No More Ransomは2016年7月に発足したプロジェクトで、ランサムウェアによって使用不能となったファイルの復号を無料で支援してきました。これまでにファイルを取り返すことができた人々は数万人超、サイバー犯罪者に渡さずに済んだ身代金の額は少なくとも1,000万ユーロ相当に上ります。
Cryaklに暗号化されたファイルの救済方法
No More Ransomのサイトには、Cryaklによってダメージを受けたファイルの復号ツールが2種類用意されています
2016年から提供されている「RannohDecryptor」は、古いバージョンのCryaklに対応したツールです。NoMoreRansom.orgからダウンロードできます。復号の手順はこちらを参照してください。
「RakhniDecryptor」は、ベルギー警察が押収したサーバーから抽出したマスター鍵を追加して先日アップデートされました。新しいバージョンのCryaklに暗号化されたファイルの復号には、RakhniDecryptorをお使いください。こちらもNoMoreRansom.orgからダウンロードできます。復号の手順はこちらをご覧ください。
今後も安全でいるためには
暗号化型ランサムウェア対策としては、治療よりも予防の方がはるかに簡単で安く済みます。ファイルの復号で大騒ぎをするよりも、今すぐ安全を確保して枕を高くして寝られる方がずっとよい、と言い換えることもできるでしょうか。そこで、予防的な対策のヒントをご紹介しましょう。

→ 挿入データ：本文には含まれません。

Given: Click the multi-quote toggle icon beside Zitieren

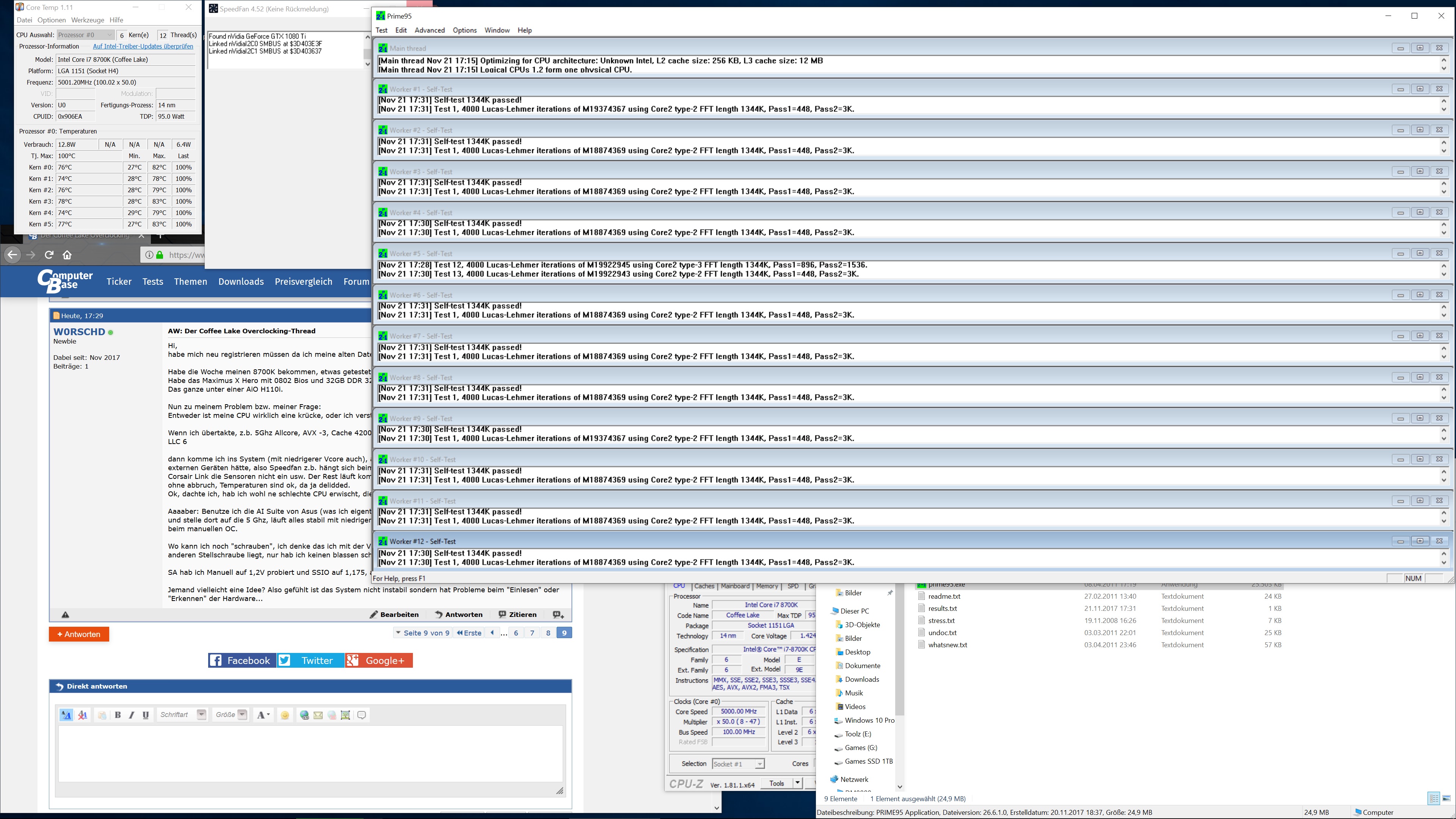Looking at the screenshot, I should [x=558, y=615].
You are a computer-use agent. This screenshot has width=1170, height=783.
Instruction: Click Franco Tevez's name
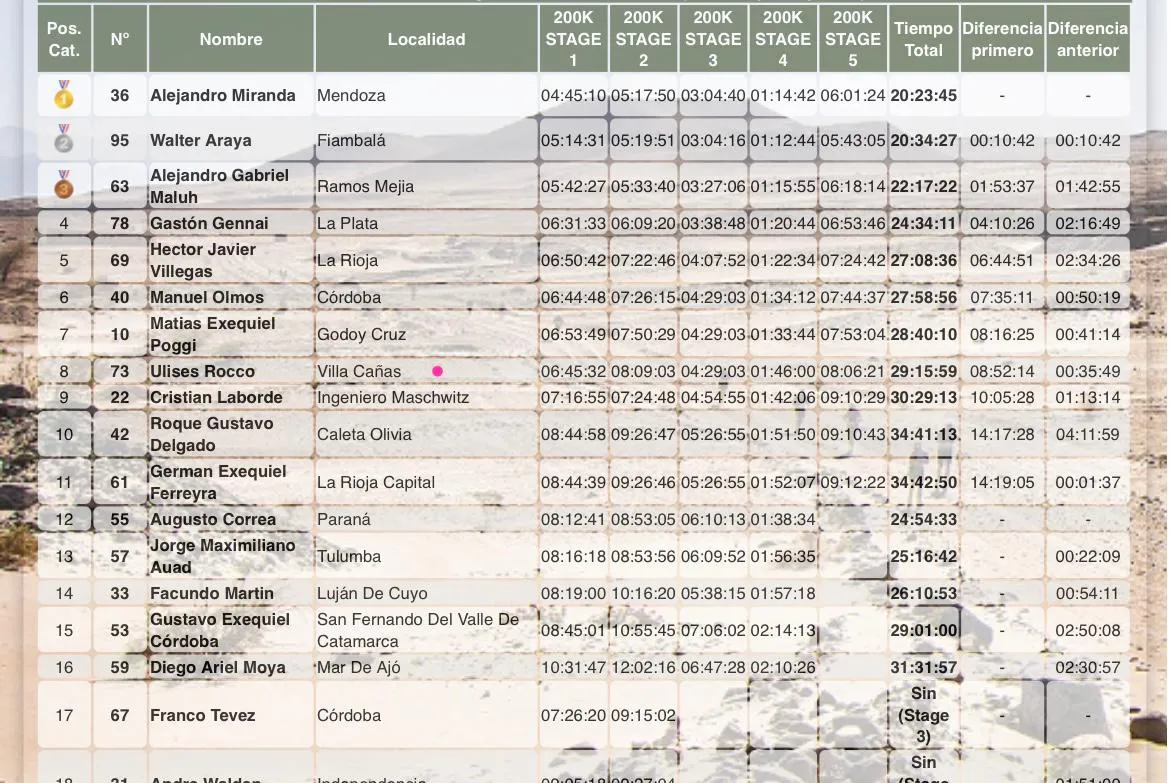point(202,716)
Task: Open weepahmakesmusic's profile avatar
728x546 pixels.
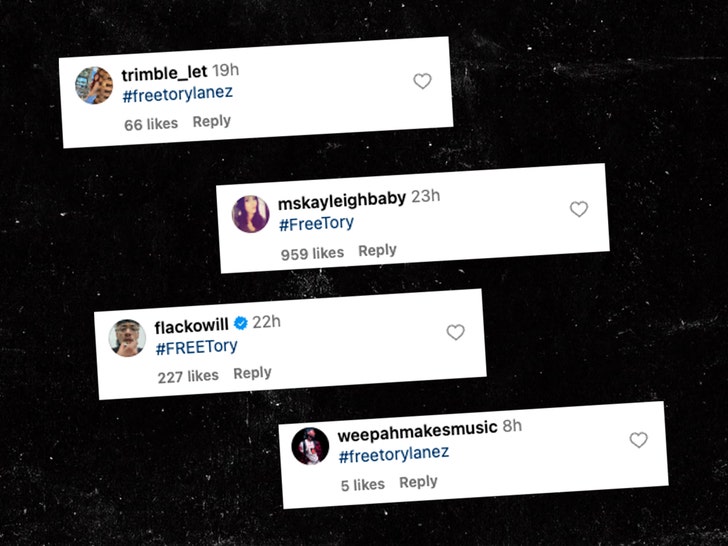Action: click(310, 446)
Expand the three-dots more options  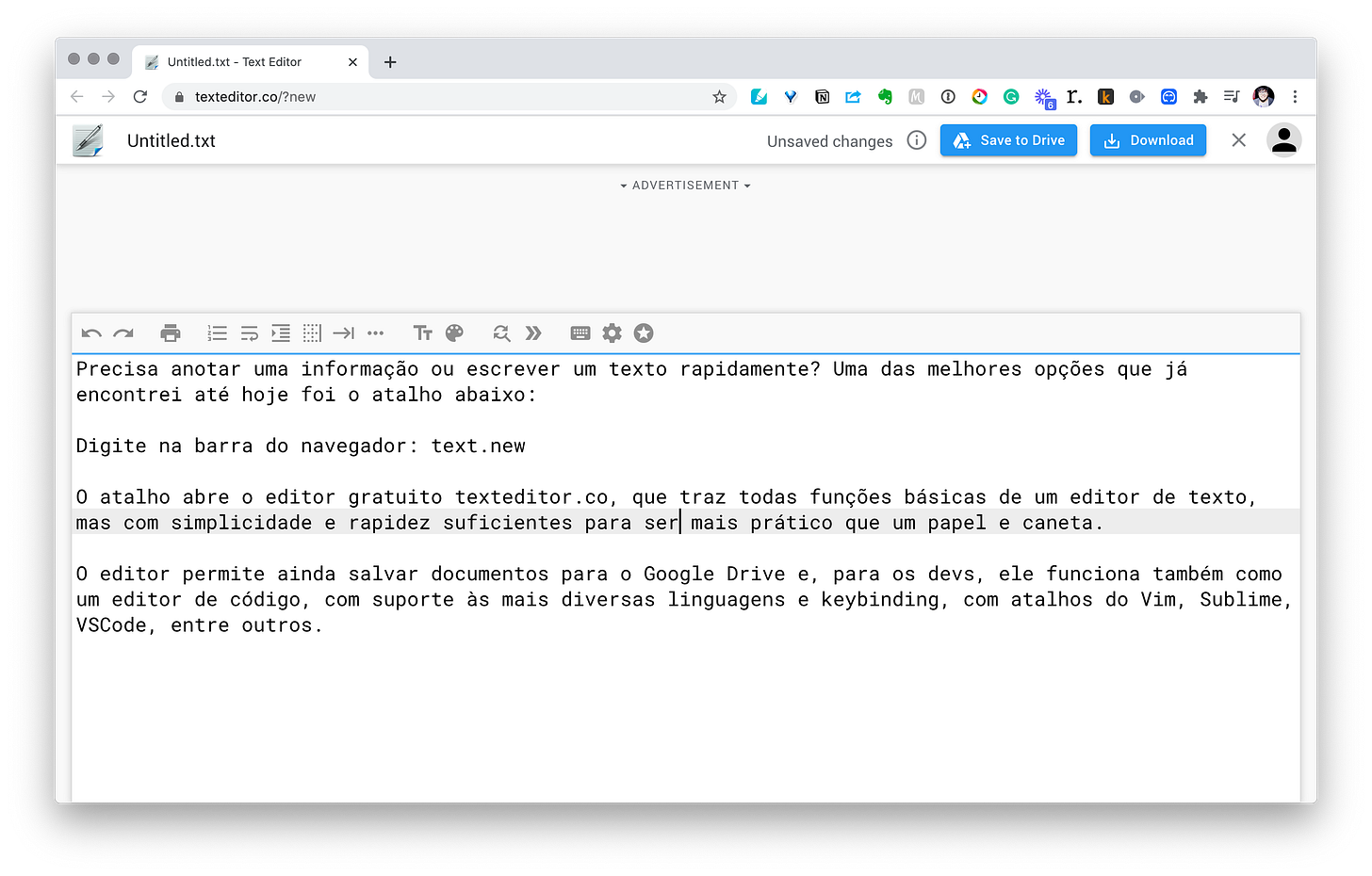coord(376,333)
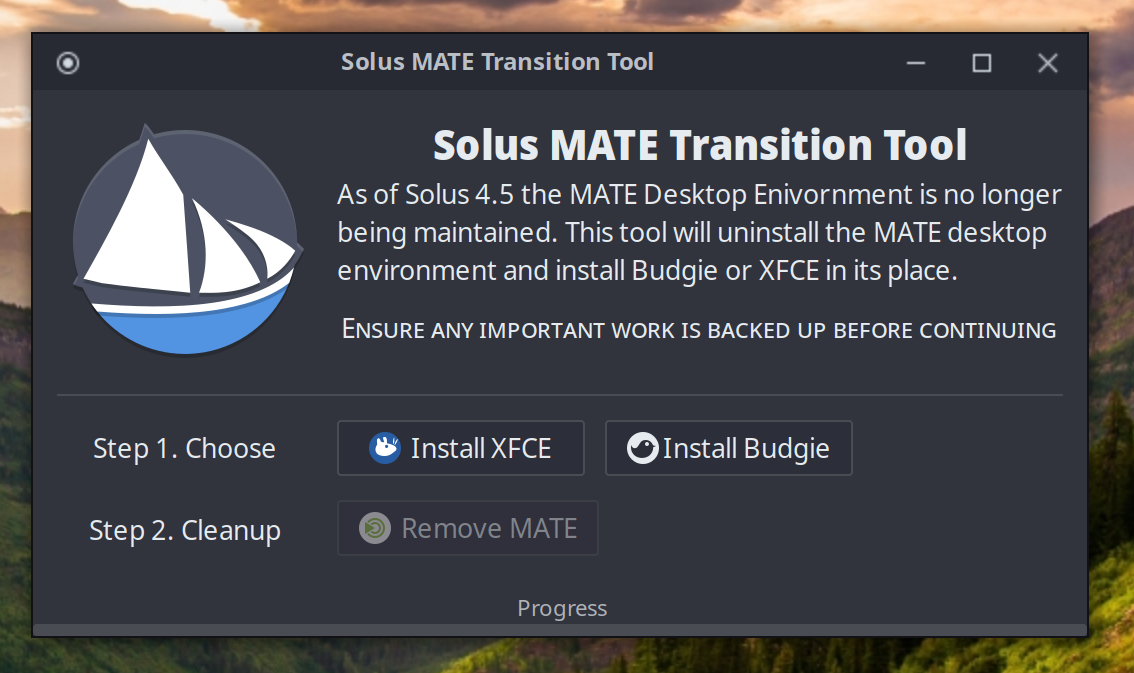Click the Solus MATE Transition Tool title text
1134x673 pixels.
pyautogui.click(x=497, y=61)
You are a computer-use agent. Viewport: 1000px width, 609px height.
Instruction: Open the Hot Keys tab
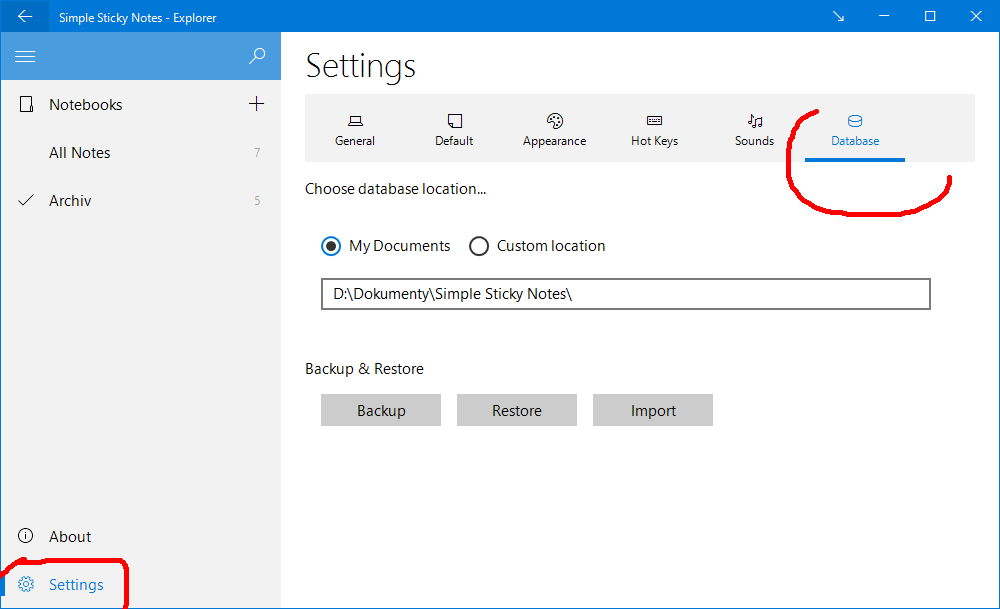pos(654,130)

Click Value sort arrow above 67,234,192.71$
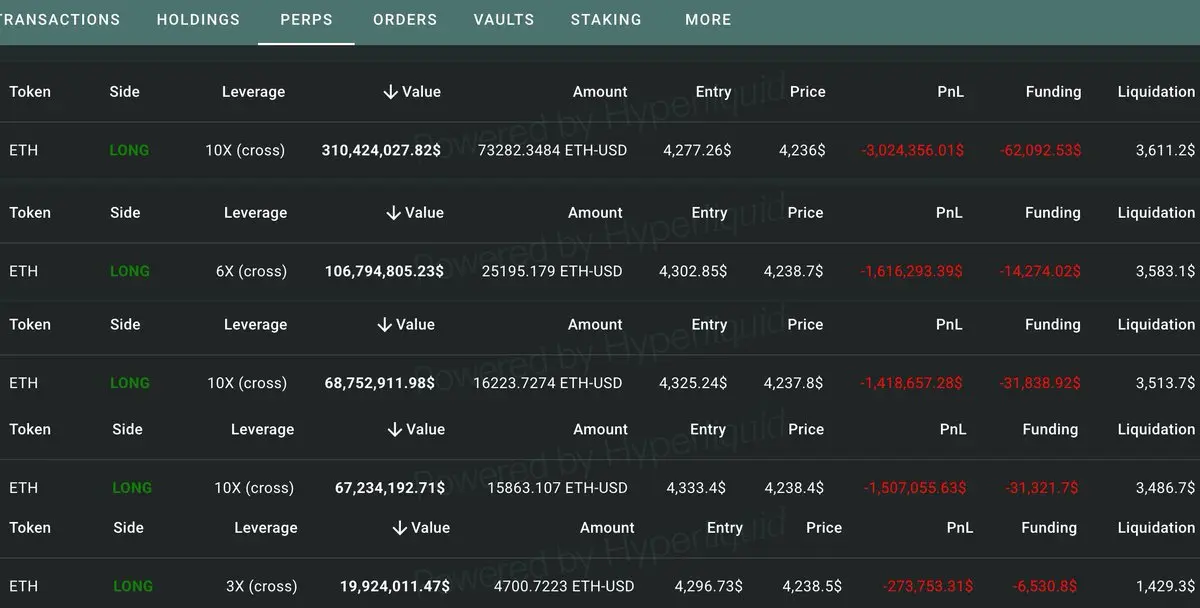coord(395,430)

- 重要なファイルは必ずコピーを作成し、クラウド、別のドライブやコンピューター、USBメモリなどどこか別の場所に保管しておきましょう。詳しいバックアップ方法については、こちらをご覧ください。
- 信頼できるセキュリティ製品を使いましょう。
- 信頼できるかどうか怪しいところからプログラムをダウンロードするのは止めましょう。自分のコンピューターに入れたくないものがインストーラーに仕込まれていることがあります。
- 知らない送信元からのメールに添付されたファイルは、重要そうで信頼できそうに見えても、すぐに開かないでください。疑わしいときは、送信元の公式Webサイトで電話番号を調べ、電話をかけて確認しましょう。